Jakarta (ANTARA) - Salah satu yang acapkali diperbincangkan oleh sebagian masyarakat Indonesia menjelang Lebaran adalah Tunjangan Hari Raya (THR). THR di Indonesia pada awalnya diberikan kepada pegawai negeri saja, tetapi kemudian juga diberikan kepada karyawan swasta.

Seiring berjalannya waktu istilah THR kemudian tidak hanya monopoli pegawai negeri dan karyawan swasta, tetapi juga melebar ke soal pemberian menjelang Lebaran dari seseorang yang berkecukupan kepada orang-orang yang ada di lingkungan sekitarnya, seperti dalam bentuk uang dan sembako.

Pemberian tersebut tidak akan memicu pertanyaan berarti bila yang memberikan adalah sama-sama muslim.

Lalu, bagaimana jika si pemberi THR itu non-muslim?

Berikut penjelasan Ustadz Mahbub Maafi, Wakil Sekretaris Lembaga Bahtsul Masail (LBM) PBNU, mengenai hal tersebut:

Dalam pandangan kami pemberian tersebut adalah sebagai sebuah hadiah karena diberikan tanpa meminta konpensasi.
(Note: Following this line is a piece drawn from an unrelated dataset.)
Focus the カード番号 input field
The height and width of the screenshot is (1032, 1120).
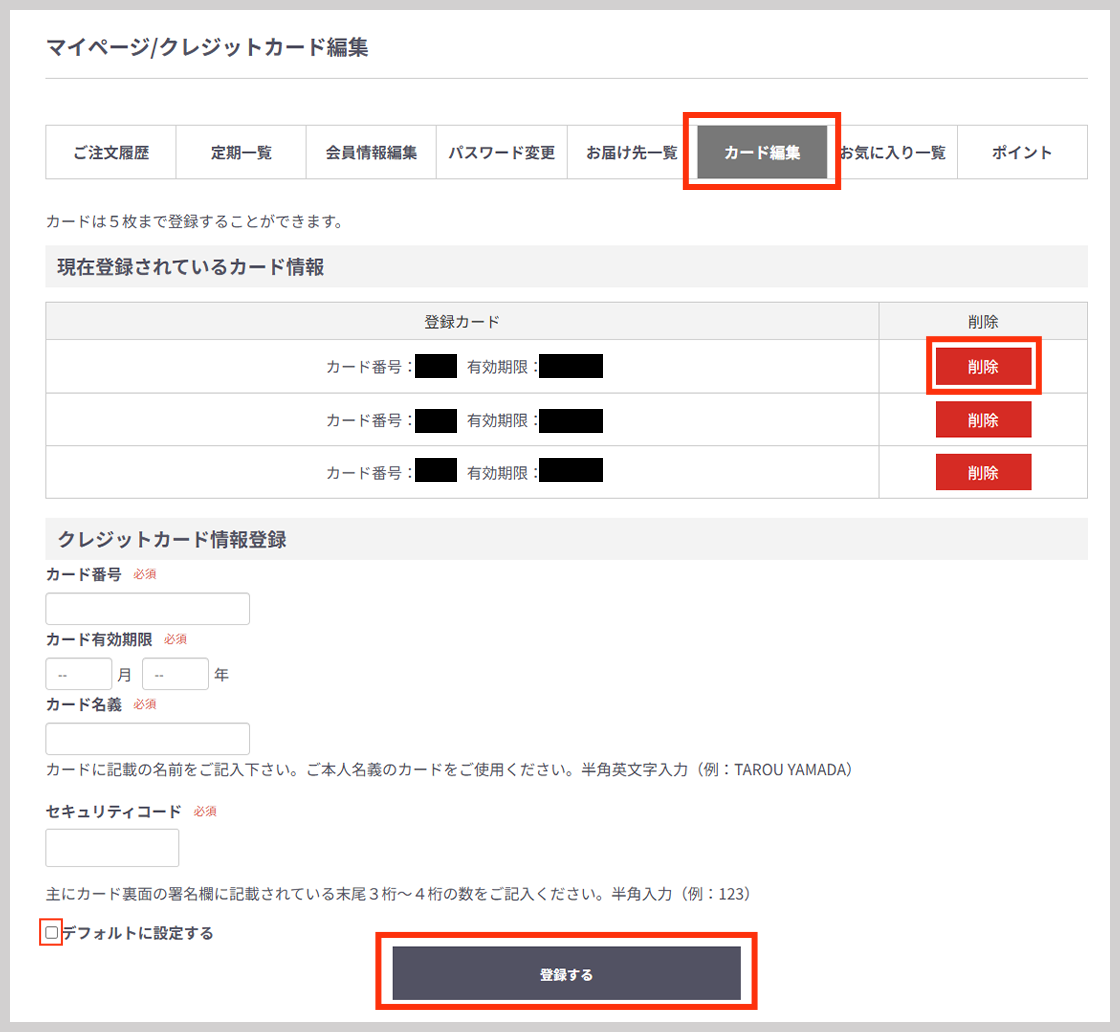point(148,609)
Dari sini kemudian lahir pertanyaan lanjutan, jika pemberian THR non-muslim kepada muslim itu dianggap sebagai hadiah apakah boleh menerimanya?

Menerima hadiah dari non-muslim adalah boleh. Salah satu dalilnya adalah hadits sahih riwayat Imam Bukhari yang dapat kita baca dalam bab qabulu hadiyyah al-musyrikin (tentang menerima hadiah dari orang-orang musyrik/non-muslim) yang terdapat dalam kitab Shahih al-Bukhari berikut ini:

وَقَالَ سَعِيدٌ عَنْ قَتَادَةَ عَنْ أَنَسٍ إِنَّ أُكَيْدِرَ دُومَةَ أَهْدَى إِلَى النَّبِىِّ صَلَّى اللهُ عَلَيْهِ وَسَلَّمَ

“Said berkata, dari Qatadah dari Anas ra, sesungguhnya Ukaidira Dumah pernah memberikan hadiah kepada Nabi saw”. (HR. Bukhari).

Dalil lain yang bisa dijadikan sebagai landasan kebolehan menerima hadiah dari non-muslim adalah kisah sahabat Salam al-Farisi ra dimana sebelum masuk Islam pernah memberikan hadiah kepada Rasulullah SAW dan beliau menerima pemberian tersebut. Hal ini sebagaimana yang dipahami dari yang dikemukakan Imam Zainuddin al-‘Iraqi dalam kitab Tharh at-Tatsrib fi Syarh at-Taqrib berikut ini:

إِنَّ سَلْمَانَ رَضِيَ اللَّهُ عَنْهُ لَمْ يَكُنْ أَسْلَمَ إذْ ذَاكَ وَإِنَّمَا أَسْلَمَ بَعْدَ اسْتِيعَابِ الْعَلَامَاتِ الثَّلَاثِ الَّتِي كَانَ عَلِمَهَا مِنْ عَلَامَاتِ النُّبُوَّةِ وَهِيَ امْتِنَاعُهُ مِنْ الصَّدَقَةِ ، وَأَكْلُهُ لِلْهَدِيَّةِ وَخَاتَمُ النُّبُوَّةِ وَإِنَّمَا رَأَى خَاتَمَ النُّبُوَّةِ بَعْدَ قَبُولِ هَدِيَّتِهِ

“Sesungguhnya pemberian hadiah oleh Salman al-Farisi ra kepada Rasulullah saw itu terjadi ketika ia belum memeluk Islam. Salman al-Farisi ra memeluk Islam setelah mengetahui tiga tanda kenabian yaitu penolakan Rasulullah SAW terhadap shadaqah (zakat), memakan hadiah pemberiannya, dan melihat khatam an-nubuwwah. Hanya saja Salman al-Farisi ra melihat khatam an-nubuwwah setelah Rasulullah saw menerima hadiahnya”. (Zainuddin al-‘Iraqi, Tharh at-Tatsrib fi Syrah at-Taqrib, Bairut-Mu`assah at-Tarikh al-‘Arabi, tt, juz, 4, h. 40).

Di bulan puasa yang penuh berkah ini mari kita saling berbagi kepada sesama. Salah satunya bisa diwujudkan dengan saling memberikan hadiah. Sebab hal pemberian hadiah itu bisa menjadi sarana untuk menumbuhkan kembangkan benih kasih sayang, menghilangkan permusuhan, dan menguatkan tali persaudaraan.